Segment Open

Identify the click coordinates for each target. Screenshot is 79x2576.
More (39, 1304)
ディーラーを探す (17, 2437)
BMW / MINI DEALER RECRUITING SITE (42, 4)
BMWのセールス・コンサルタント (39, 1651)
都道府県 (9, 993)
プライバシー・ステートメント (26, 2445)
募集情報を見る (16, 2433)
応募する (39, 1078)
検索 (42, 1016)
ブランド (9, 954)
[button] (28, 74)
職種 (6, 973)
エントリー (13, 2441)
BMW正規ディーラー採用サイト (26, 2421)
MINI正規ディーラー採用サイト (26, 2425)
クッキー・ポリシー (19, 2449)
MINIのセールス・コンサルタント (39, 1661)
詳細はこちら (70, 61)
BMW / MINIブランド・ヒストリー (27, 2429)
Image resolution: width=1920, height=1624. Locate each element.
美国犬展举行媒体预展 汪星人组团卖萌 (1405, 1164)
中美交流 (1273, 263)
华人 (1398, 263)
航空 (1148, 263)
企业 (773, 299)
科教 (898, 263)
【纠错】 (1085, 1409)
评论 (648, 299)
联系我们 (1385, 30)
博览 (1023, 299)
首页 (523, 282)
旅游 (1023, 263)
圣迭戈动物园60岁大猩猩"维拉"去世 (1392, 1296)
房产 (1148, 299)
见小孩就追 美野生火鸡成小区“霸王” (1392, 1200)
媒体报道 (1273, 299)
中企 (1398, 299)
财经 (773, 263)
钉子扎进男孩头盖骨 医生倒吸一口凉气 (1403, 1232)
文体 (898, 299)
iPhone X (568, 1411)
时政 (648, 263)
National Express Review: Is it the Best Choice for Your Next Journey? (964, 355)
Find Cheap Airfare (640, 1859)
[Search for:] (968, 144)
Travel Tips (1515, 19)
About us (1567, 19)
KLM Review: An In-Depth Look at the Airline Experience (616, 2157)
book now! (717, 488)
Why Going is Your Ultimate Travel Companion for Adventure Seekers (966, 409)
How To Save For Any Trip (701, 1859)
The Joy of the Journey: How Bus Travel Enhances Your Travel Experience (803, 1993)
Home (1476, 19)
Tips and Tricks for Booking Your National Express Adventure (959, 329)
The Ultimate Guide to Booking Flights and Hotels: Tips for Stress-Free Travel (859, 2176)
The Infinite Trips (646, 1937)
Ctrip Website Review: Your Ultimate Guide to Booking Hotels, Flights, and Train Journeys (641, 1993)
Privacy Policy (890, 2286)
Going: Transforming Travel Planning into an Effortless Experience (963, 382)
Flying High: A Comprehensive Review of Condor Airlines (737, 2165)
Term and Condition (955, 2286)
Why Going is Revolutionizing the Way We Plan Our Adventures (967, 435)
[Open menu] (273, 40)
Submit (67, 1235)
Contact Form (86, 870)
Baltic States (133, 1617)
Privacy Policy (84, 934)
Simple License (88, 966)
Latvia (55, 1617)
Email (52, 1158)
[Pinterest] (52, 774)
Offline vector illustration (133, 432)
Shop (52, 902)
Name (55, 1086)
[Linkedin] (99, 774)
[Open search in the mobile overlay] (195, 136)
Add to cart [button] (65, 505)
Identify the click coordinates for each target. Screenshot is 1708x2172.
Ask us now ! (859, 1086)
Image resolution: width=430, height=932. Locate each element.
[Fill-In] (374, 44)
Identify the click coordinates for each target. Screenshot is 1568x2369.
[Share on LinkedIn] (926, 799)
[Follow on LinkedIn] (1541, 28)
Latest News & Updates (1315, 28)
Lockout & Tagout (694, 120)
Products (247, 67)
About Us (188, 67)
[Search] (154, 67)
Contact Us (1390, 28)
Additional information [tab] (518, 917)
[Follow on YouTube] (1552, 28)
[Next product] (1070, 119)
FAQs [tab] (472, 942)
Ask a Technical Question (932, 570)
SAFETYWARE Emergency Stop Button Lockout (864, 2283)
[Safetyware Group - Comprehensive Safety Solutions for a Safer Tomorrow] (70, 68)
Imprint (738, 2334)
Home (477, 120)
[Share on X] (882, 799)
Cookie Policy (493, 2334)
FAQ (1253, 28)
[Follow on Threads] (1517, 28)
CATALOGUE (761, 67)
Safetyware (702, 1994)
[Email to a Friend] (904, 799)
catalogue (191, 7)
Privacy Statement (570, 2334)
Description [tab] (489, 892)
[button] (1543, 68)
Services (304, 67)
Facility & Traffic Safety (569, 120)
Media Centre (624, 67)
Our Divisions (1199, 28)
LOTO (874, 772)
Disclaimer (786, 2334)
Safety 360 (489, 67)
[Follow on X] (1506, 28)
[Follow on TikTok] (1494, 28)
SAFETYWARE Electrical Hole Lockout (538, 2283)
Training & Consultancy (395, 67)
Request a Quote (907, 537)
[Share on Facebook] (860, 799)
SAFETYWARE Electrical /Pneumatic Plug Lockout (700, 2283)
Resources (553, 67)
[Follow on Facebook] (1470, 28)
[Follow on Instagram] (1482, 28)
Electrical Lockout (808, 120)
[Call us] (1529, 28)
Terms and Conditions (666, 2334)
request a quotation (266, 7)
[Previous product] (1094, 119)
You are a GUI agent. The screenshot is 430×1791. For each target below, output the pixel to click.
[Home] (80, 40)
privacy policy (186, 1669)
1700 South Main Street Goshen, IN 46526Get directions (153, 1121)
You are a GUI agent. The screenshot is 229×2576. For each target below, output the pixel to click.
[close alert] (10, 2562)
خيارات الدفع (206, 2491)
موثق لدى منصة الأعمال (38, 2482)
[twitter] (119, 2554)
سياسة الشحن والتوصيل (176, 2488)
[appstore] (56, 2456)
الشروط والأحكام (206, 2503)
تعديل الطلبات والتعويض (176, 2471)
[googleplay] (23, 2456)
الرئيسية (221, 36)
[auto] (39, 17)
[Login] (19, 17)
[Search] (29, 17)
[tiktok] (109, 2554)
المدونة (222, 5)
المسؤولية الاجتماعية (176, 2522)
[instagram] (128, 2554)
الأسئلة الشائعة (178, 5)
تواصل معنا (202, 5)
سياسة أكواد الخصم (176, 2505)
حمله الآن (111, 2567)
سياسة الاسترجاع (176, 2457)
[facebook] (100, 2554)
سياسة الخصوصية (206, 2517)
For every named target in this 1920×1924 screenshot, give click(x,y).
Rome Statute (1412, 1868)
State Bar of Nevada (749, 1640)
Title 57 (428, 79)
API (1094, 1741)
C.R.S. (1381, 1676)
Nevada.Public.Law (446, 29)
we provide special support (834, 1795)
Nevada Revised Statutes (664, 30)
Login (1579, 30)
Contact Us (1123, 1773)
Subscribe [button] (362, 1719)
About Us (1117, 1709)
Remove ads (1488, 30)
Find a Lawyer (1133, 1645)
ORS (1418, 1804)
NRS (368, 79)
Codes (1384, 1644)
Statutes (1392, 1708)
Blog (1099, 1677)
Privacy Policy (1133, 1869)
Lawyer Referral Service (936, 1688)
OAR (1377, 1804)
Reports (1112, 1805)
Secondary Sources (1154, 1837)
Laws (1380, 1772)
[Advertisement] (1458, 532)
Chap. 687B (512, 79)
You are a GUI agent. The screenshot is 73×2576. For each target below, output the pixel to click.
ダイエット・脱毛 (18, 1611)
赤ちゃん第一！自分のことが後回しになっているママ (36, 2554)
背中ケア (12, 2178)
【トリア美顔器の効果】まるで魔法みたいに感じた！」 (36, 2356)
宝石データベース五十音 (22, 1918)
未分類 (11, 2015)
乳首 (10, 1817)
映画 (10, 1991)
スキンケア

Segment Closed

--- REQUIRED ACTION ---
All the lines above need to be printed again, exactly.

--- SOLVED PROBLEM ---
Identify the click coordinates for each target. Screenshot is 79x2576.
More (39, 1304)
ディーラーを探す (17, 2437)
BMW / MINI DEALER RECRUITING SITE (42, 4)
BMWのセールス・コンサルタント (39, 1651)
都道府県 (9, 993)
プライバシー・ステートメント (26, 2445)
募集情報を見る (16, 2433)
応募する (39, 1078)
検索 (42, 1016)
ブランド (9, 954)
[button] (28, 74)
職種 (6, 973)
エントリー (13, 2441)
BMW正規ディーラー採用サイト (26, 2421)
MINI正規ディーラー採用サイト (26, 2425)
クッキー・ポリシー (19, 2449)
MINIのセールス・コンサルタント (39, 1661)
詳細はこちら (70, 61)
BMW / MINIブランド・ヒストリー (27, 2429)
Image resolution: width=1920, height=1624. Locate each element.
美国犬展举行媒体预展 汪星人组团卖萌 (1405, 1164)
中美交流 (1273, 263)
华人 (1398, 263)
航空 (1148, 263)
企业 (773, 299)
科教 (898, 263)
【纠错】 (1085, 1409)
评论 (648, 299)
联系我们 (1385, 30)
博览 (1023, 299)
首页 (523, 282)
旅游 (1023, 263)
圣迭戈动物园60岁大猩猩"维拉"去世 (1392, 1296)
房产 (1148, 299)
见小孩就追 美野生火鸡成小区“霸王” (1392, 1200)
媒体报道 (1273, 299)
中企 (1398, 299)
财经 (773, 263)
钉子扎进男孩头盖骨 医生倒吸一口凉气 (1403, 1232)
文体 (898, 299)
iPhone X (568, 1411)
时政 (648, 263)
National Express Review: Is it the Best Choice for Your Next Journey? (964, 355)
Find Cheap Airfare (640, 1859)
[Search for:] (968, 144)
Travel Tips (1515, 19)
About us (1567, 19)
KLM Review: An In-Depth Look at the Airline Experience (616, 2157)
book now! (717, 488)
Why Going is Your Ultimate Travel Companion for Adventure Seekers (966, 409)
How To Save For Any Trip (701, 1859)
The Joy of the Journey: How Bus Travel Enhances Your Travel Experience (803, 1993)
Home (1476, 19)
Tips and Tricks for Booking Your National Express Adventure (959, 329)
The Ultimate Guide to Booking Flights and Hotels: Tips for Stress-Free Travel (859, 2176)
The Infinite Trips (646, 1937)
Ctrip Website Review: Your Ultimate Guide to Booking Hotels, Flights, and Train Journeys (641, 1993)
Privacy Policy (890, 2286)
Going: Transforming Travel Planning into an Effortless Experience (963, 382)
Flying High: A Comprehensive Review of Condor Airlines (737, 2165)
Term and Condition (955, 2286)
Why Going is Revolutionizing the Way We Plan Our Adventures (967, 435)
[Open menu] (273, 40)
Submit (67, 1235)
Contact Form (86, 870)
Baltic States (133, 1617)
Privacy Policy (84, 934)
Simple License (88, 966)
Latvia (55, 1617)
Email (52, 1158)
[Pinterest] (52, 774)
Offline vector illustration (133, 432)
Shop (52, 902)
Name (55, 1086)
[Linkedin] (99, 774)
[Open search in the mobile overlay] (195, 136)
Add to cart [button] (65, 505)
Identify the click coordinates for each target. Screenshot is 1708x2172.
Ask us now ! (859, 1086)
Image resolution: width=430, height=932. Locate each element.
[Fill-In] (374, 44)
Identify the click coordinates for each target. Screenshot is 1568x2369.
[Share on LinkedIn] (926, 799)
[Follow on LinkedIn] (1541, 28)
Latest News & Updates (1315, 28)
Lockout & Tagout (694, 120)
Products (247, 67)
About Us (188, 67)
[Search] (154, 67)
Contact Us (1390, 28)
Additional information [tab] (518, 917)
[Follow on YouTube] (1552, 28)
[Next product] (1070, 119)
FAQs [tab] (472, 942)
Ask a Technical Question (932, 570)
SAFETYWARE Emergency Stop Button Lockout (864, 2283)
[Safetyware Group - Comprehensive Safety Solutions for a Safer Tomorrow] (70, 68)
Imprint (738, 2334)
Home (477, 120)
[Share on X] (882, 799)
Cookie Policy (493, 2334)
FAQ (1253, 28)
[Follow on Threads] (1517, 28)
CATALOGUE (761, 67)
Safetyware (702, 1994)
[Email to a Friend] (904, 799)
catalogue (191, 7)
Privacy Statement (570, 2334)
Description [tab] (489, 892)
[button] (1543, 68)
Services (304, 67)
Facility & Traffic Safety (569, 120)
Media Centre (624, 67)
Our Divisions (1199, 28)
LOTO (874, 772)
Disclaimer (786, 2334)
Safety 360 (489, 67)
[Follow on X] (1506, 28)
[Follow on TikTok] (1494, 28)
SAFETYWARE Electrical Hole Lockout (538, 2283)
Training & Consultancy (395, 67)
Request a Quote (907, 537)
[Share on Facebook] (860, 799)
SAFETYWARE Electrical /Pneumatic Plug Lockout (700, 2283)
Resources (553, 67)
[Follow on Facebook] (1470, 28)
[Follow on Instagram] (1482, 28)
Electrical Lockout (808, 120)
[Call us] (1529, 28)
Terms and Conditions (666, 2334)
request a quotation (266, 7)
[Previous product] (1094, 119)
You are a GUI agent. The screenshot is 430×1791. For each target below, output the pixel to click.
[Home] (80, 40)
privacy policy (186, 1669)
1700 South Main Street Goshen, IN 46526Get directions (153, 1121)
You are a GUI agent. The screenshot is 229×2576. For each target below, output the pixel to click.
[close alert] (10, 2562)
خيارات الدفع (206, 2491)
موثق لدى منصة الأعمال (38, 2482)
[twitter] (119, 2554)
سياسة الشحن والتوصيل (176, 2488)
[appstore] (56, 2456)
الشروط والأحكام (206, 2503)
تعديل الطلبات والتعويض (176, 2471)
[googleplay] (23, 2456)
الرئيسية (221, 36)
[auto] (39, 17)
[Login] (19, 17)
[Search] (29, 17)
[tiktok] (109, 2554)
المدونة (222, 5)
المسؤولية الاجتماعية (176, 2522)
[instagram] (128, 2554)
الأسئلة الشائعة (178, 5)
تواصل معنا (202, 5)
سياسة أكواد الخصم (176, 2505)
حمله الآن (111, 2567)
سياسة الاسترجاع (176, 2457)
[facebook] (100, 2554)
سياسة الخصوصية (206, 2517)
For every named target in this 1920×1924 screenshot, give click(x,y).
Rome Statute (1412, 1868)
State Bar of Nevada (749, 1640)
Title 57 (428, 79)
API (1094, 1741)
C.R.S. (1381, 1676)
Nevada.Public.Law (446, 29)
we provide special support (834, 1795)
Nevada Revised Statutes (664, 30)
Login (1579, 30)
Contact Us (1123, 1773)
Subscribe [button] (362, 1719)
About Us (1117, 1709)
Remove ads (1488, 30)
Find a Lawyer (1133, 1645)
ORS (1418, 1804)
NRS (368, 79)
Codes (1384, 1644)
Statutes (1392, 1708)
Blog (1099, 1677)
Privacy Policy (1133, 1869)
Lawyer Referral Service (936, 1688)
OAR (1377, 1804)
Reports (1112, 1805)
Secondary Sources (1154, 1837)
Laws (1380, 1772)
[Advertisement] (1458, 532)
Chap. 687B (512, 79)
You are a GUI agent. The screenshot is 73×2576. For each target below, output the pixel to click.
ダイエット・脱毛 (18, 1611)
赤ちゃん第一！自分のことが後回しになっているママ (36, 2554)
背中ケア (12, 2178)
【トリア美顔器の効果】まるで魔法みたいに感じた！」 (36, 2356)
宝石データベース五十音 (22, 1918)
未分類 (11, 2015)
乳首 (10, 1817)
映画 (10, 1991)
スキンケア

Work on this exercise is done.